Re: ISSUE-68: Simpler definition of pre-binding from Peter F. Patel-Schneider on 2016-04-18 (public-data-shapes-wg@w3.org from April 2016)

From: Peter F. Patel-Schneider <pfpschneider@gmail.com>
Date: Sun, 17 Apr 2016 19:27:47 -0700
To: Holger Knublauch <holger@topquadrant.com>, public-data-shapes-wg@w3.org
Message-ID: <57144623.5040209@gmail.com>
There are several problems here.

1/ It is unclear what is meant by an occurrence of a variable.   Can there be
two different variables with the same name in a SPARQL query, as in
programming languages?

2/ This definition of pre-binding appears to be different from other
definitions of pre-binding and different from previous definitions of
pre-bindings in the SHACL document.  I found a few descriptions of
pre-binding.  The SPIN submission has one that is very different from this
description.  Jena appears to have query solution maps which appear to be very
different.

If SHACL is going to be using something that is different from the usual
meaning of pre-binding then it should not be calling it pre-binding.

3/ The discussion of pre-binding in 6.2.1 does not match the subsitution
description.

4/ Textual substitution before SPARQL execution is different from "whenever  a
SPARQL processor evaluates a pre-bound variable [...] it must use the given
value" because some variable mentions in SPARQL code do not evaluate the variable.

5/ Substitution will produce illegal SPARQL for all of the SPARQL definitions
of constraint components.

6/ When the substituted value is a blank node, it will not have the desired
meaning.

peter

PS:  By the way, in SPARQL the ? or $ is not part of the variable so it is not
quite correct to talk about variables that start with $.



On 04/10/2016 05:18 PM, Holger Knublauch wrote:
> (Moved back into an ISSUE-68 thread)
> 
> On 9/04/2016 0:11, Peter F. Patel-Schneider wrote:
>>
>>>> I had thought that pre-binding was the easy one.  To do pre-binding you
>>>> first need to extend SPARQL so that blank nodes can be used in SPARQL
>>>> queries, i.e., that if you have access to an RDF graph you can extract
>>>> identifiers from that graph and use these identifiers in a SPARQL query just
>>>> as if they were IRIs.  Then pre-binding just augments the (outer) SPARQL
>>>> query with a VALUES construct that binds variables to values.
>>>>
>>>> However, apparently this is not the case, as the current document makes
>>>> pre-binding out to be something quite different.  I do not have the
>>>> expertise to fix all the problems with the treatment of pre-binding in the
>>>> current document but I have pointed out a number of problems in it.
>>> This is ISSUE-68. I tried various ways of responding to your concerns, but you
>>> were not happy with either.
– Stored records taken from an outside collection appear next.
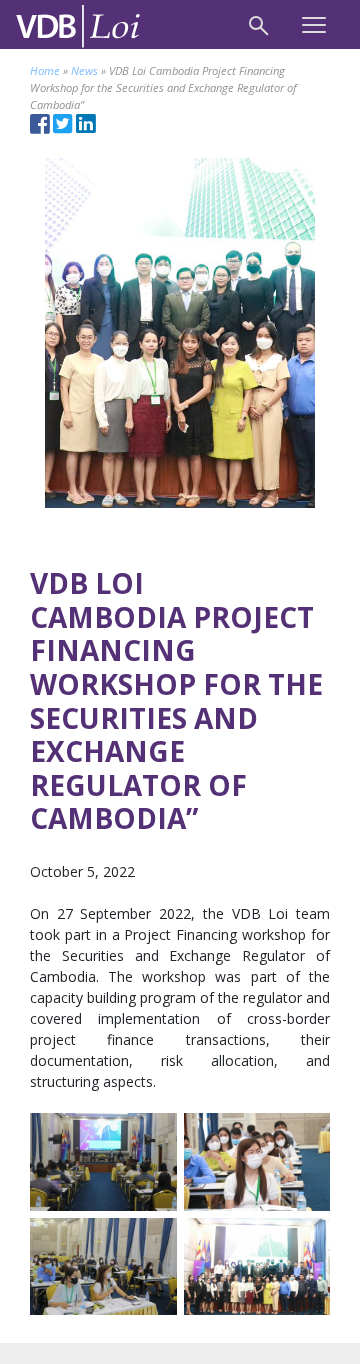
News (84, 70)
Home (45, 70)
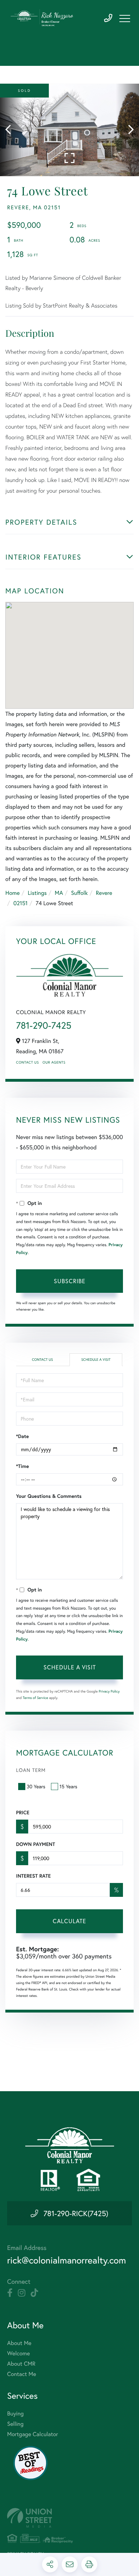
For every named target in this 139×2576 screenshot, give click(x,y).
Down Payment (35, 1844)
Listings (37, 893)
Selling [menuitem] (15, 2424)
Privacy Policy (109, 1691)
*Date (22, 1436)
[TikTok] (34, 2293)
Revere (104, 893)
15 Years (68, 1786)
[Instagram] (21, 2293)
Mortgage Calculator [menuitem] (32, 2434)
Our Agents (53, 1062)
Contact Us (27, 1062)
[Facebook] (9, 2293)
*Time (22, 1466)
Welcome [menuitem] (18, 2353)
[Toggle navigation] (124, 18)
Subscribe (70, 1281)
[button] (11, 130)
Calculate (69, 1921)
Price (22, 1812)
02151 (20, 903)
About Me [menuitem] (19, 2343)
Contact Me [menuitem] (21, 2374)
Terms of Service (35, 1697)
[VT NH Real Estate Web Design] (69, 2518)
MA (59, 893)
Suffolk (79, 893)
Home (12, 893)
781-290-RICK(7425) (75, 2213)
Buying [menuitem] (15, 2413)
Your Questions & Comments (49, 1496)
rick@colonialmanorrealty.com (66, 2260)
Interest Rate (33, 1876)
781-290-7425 (108, 18)
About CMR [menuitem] (21, 2363)
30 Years (36, 1786)
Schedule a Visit (95, 1359)
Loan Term (31, 1770)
And I agree this is work in progress. I would like
>>> to be able to finish this once and for all, but always other things pop up in
>>> between. You are raising many other ISSUEs including a full-blown counter
>>> proposal that would replace basically everything, and at the same time put
>>> pressure on me to not do my homework. It shouldn't come as a surprise that I
>>> never have time if I am forced to spend my time responding to all your other
>>> issues. Meanwhile, nobody else in the group steps up to this task either. The
>>> last time I looked into pre-binding a few weeks ago, I was experimenting with
>>> the syntax transform package in Jena. I found a bug that had to be fixed
>>> first, halting my progress:
>>>
>>> https://github.com/apache/jena/commit/bc5ace0e9460ae979079532f610a88b6363e96e5
>>>
>>> I then went on vacation and had plenty of other TopQuadrant work on my plate.
>>> I will try to get back to this topic soon.
>>>
>>> At the same time I still do not understand your problem with the semantics of
>>> pre-binding. Simply using VALUES is not going to work, because we need to be
>>> able to walk into nested scopes and even nested SELECT queries. I had
>>> explained this before. Not sure why you keep repeating the same issue.
>> Pre-binding is currently defined in a very complex manner.
>>
>> There is an initial substitution into SPARQL code.  This substitution changes
>> the behaviour of the SPARQL code in many different ways.  First there is the
>> change that would occur if the affected variable had a top-level binding.
>> However, there are other changes.   Distinct variables with the same name in
>> sub-queries are also changed.  This changes the meaning of sub-queries in a
>> way different than that of a top-level binding.  Second, the substitution
>> makes certain bits of previously-valid syntax invalid, including bindings,
>> GRAPH constructs, the bound function, GROUP BY constructs, and ORDER BY
>> constructs.  Each of these have to be fixed up by a set of compensating code
>> transformations.   There is no certainty that there are not other
>> compensations that need to be made to handle invalid syntax caused by the
>> substitution.  I can easily think of several - simple variables in select
>> clauses, variables in group conditions, variables in bindings, and variables
>> in data blocks.  There could easily be others.  There is also no certainty
>> that the initial substitution does not change the meaning of SPARQL code.  I
>> pointed out above that it does change the meaning of subqueries but there
>> could easily be other changes.
>>
>> Blank nodes then add another complication.  The current document does not give
>> an actual method for handling pre-bound blank nodes.  The document suggests
>> that using an algebra approach would work and so would a substitution
>> approach.  However, there are no details of how to do either and no
>> specification of what either should actually do.
> 
> Ok, I have switched to a minimal yet precise definition of pre-binding now:
> 
>             <p>
>                 <span class="term">pre-binding</span> a variable with a value
> means that, prior to evaluating a query,
>                 the SHACL processor needs to substitute all occurrences of the
> variable in the query (including
>                 inner scopes and nested SELECT queries) with the provided value.
>                 In other words, whenever a SPARQL processor evaluates a
> pre-bound variable, it must use the given value.
>             </p>
> 
> This avoids talking about implementation details. Informally, I could add that
> possible implementation strategies are
> - use of VALUES (in simple cases)
> - Algebra manipulation (as done by Jena setInitialBindings)
> - internal Syntax tree manipulation (as done by Jena syntaxtransforms)
> - run-time variable substitution (as done by Sesame)
> 
> This definition eliminates the bnode issues and other problems that you have
> mentioned. I believe it is sufficiently precise to explain the meaning to
> users and guide implementers, without over-complicating it.
> 
> What else is missing?
> 
> Holger
> 
>
Received on Monday, 18 April 2016 02:28:17 UTC